Todas estas políticas -en general de resultados por el momento desastrosos- 
convergen en un propósito: deslegitimar el sistema actual para, primero, ir 
urdiendo otro a la medida de un nuevo eje de poder nacionalista-socialista y, 
después, establecer las condiciones idóneas para la progresiva eliminación de la 
alternativa política que representa el Partido Popular. Lo de menos, a los 
efectos de la tesis que aquí expongo, es que el PP encare esta operación con 
mayor o menor acierto; tampoco es relevante por lo que se refiere a la cuestión 
de fondo, el error de incurrir en políticas mediáticas endogámicas y anacrónicas 
que apelan a las vísceras en vez de hacerlo al intelecto. Lo esencial es 
concluir que la ultima ratio de las políticas gubernamentales, que el hilo 
conductor del discurso político del Ejecutivo, de su partido y de los 
nacionalistas, lo constituyen propósitos de estigmatización histórica de la 
actual derecha española. La destrucción del lenguaje como un pacto por el que 
todos entendíamos los mismos conceptos - Nación, matrimonio, familia, legalidad, 
independencia, Estado, justicia- está en el núcleo duro de una estrategia que se 
basa mucho más en derruir que en edificar, en eliminar que en acrecer.
El Gobierno no quiere consensos con la derecha española porque el consenso fue 
el instrumento político e histórico de la transición de 1978. Por eso, no le 
importa que el Estatuto de Cataluña esté condenado a un respaldo político y 
popular mucho menor del que dispone el actual; tampoco que las grandes leyes, 
orgánicas o no, pero de gran alcance social, cuenten con el voto de la derecha 
española. El consenso es, en estos momentos, un contravalor de la democracia 
cuando hasta hace muy poco consistió en su gran herramienta de trabajo. Lo que 
importa al Gobierno y a las políticas que desarrolla no es sólo su resultado, 
sino sus efectos colaterales que consisten en ir marginando a la derecha por el 
procedimiento de formular planteamientos estrictamente sectarios.

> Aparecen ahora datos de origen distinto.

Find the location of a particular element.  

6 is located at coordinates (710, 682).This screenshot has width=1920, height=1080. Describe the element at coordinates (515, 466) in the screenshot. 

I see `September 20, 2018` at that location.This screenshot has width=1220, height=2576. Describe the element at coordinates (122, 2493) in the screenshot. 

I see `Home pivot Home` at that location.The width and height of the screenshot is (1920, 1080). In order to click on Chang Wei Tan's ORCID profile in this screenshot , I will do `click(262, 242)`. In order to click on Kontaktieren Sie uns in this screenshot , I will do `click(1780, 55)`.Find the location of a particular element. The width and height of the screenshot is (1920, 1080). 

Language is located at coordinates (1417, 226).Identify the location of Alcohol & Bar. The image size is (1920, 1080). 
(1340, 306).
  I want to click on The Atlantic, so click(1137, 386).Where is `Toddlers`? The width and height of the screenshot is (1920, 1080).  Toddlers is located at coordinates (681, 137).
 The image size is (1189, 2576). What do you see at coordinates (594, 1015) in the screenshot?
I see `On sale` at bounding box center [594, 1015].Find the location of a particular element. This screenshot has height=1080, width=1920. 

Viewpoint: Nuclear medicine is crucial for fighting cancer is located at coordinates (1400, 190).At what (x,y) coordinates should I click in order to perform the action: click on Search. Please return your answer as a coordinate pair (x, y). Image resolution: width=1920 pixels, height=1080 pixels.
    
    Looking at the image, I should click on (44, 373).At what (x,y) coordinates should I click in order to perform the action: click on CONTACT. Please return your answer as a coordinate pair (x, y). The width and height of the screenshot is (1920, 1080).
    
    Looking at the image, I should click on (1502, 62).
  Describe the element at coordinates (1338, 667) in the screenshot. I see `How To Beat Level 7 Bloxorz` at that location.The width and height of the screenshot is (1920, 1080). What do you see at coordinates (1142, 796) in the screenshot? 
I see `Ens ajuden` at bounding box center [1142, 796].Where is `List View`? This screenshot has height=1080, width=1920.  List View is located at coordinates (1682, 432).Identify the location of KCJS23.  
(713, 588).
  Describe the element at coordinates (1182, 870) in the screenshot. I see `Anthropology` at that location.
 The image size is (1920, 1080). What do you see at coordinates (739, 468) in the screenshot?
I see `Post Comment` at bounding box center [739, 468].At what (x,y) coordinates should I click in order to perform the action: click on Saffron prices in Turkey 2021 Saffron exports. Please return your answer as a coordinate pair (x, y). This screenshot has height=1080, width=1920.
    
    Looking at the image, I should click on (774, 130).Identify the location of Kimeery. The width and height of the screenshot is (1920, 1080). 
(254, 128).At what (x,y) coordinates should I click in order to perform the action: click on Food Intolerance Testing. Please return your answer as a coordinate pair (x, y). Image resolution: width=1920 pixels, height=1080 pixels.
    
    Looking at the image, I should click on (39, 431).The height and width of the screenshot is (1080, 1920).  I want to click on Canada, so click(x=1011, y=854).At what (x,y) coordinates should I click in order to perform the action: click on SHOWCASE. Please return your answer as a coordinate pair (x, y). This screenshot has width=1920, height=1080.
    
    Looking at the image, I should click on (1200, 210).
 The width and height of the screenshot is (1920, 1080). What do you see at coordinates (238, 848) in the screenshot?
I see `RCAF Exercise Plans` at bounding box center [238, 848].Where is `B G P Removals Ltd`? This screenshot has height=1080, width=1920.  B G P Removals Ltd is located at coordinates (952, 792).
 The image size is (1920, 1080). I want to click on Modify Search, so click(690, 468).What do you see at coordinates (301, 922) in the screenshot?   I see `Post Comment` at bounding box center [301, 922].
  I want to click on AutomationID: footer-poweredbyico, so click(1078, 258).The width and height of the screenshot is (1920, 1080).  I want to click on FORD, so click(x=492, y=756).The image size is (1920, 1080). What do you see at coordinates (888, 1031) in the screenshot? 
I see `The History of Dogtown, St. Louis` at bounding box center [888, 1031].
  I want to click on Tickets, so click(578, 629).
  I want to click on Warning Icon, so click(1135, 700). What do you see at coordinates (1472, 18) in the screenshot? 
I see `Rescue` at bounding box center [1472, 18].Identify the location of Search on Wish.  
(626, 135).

Si el PSC apuesta por el indigno lema de «El PP usará tu no contra Cataluña» 
-tan indigno como el pacto del Tinell que conjuraba a los partidos del 
naufragado tripartito a no colaborar de modo alguno con la organización 
presidida por Mariano Rajoy- es porque se está intentando matar dos pájaros de 
un tiro: transferir a ese partido el eventual fracaso del referéndum catalán y 
concentrar sobre la derecha española la carga de las frustraciones, históricas y 
actuales, de la izquierda y de los nacionalismos. Y si así son las cosas, si el 
consenso ya no es una herramienta primordial de la política española, si el 
sistema constitucional trae causa del pasado más divisor de los españoles -la 
República de 1931- , si lo que se pretende, y así sucede, es estigmatizar a la 
derecha democrática, habrán de comprender la izquierda y los nacionalistas que 
pronto sea un clamor la reclamación de un nuevo periodo constituyente porque el 
cerrado en 1978 lo están haciendo fracasar ellos y por el mismo procedimiento 
sectario y excluyente que utilizaron sus ancestros para hundir la II República.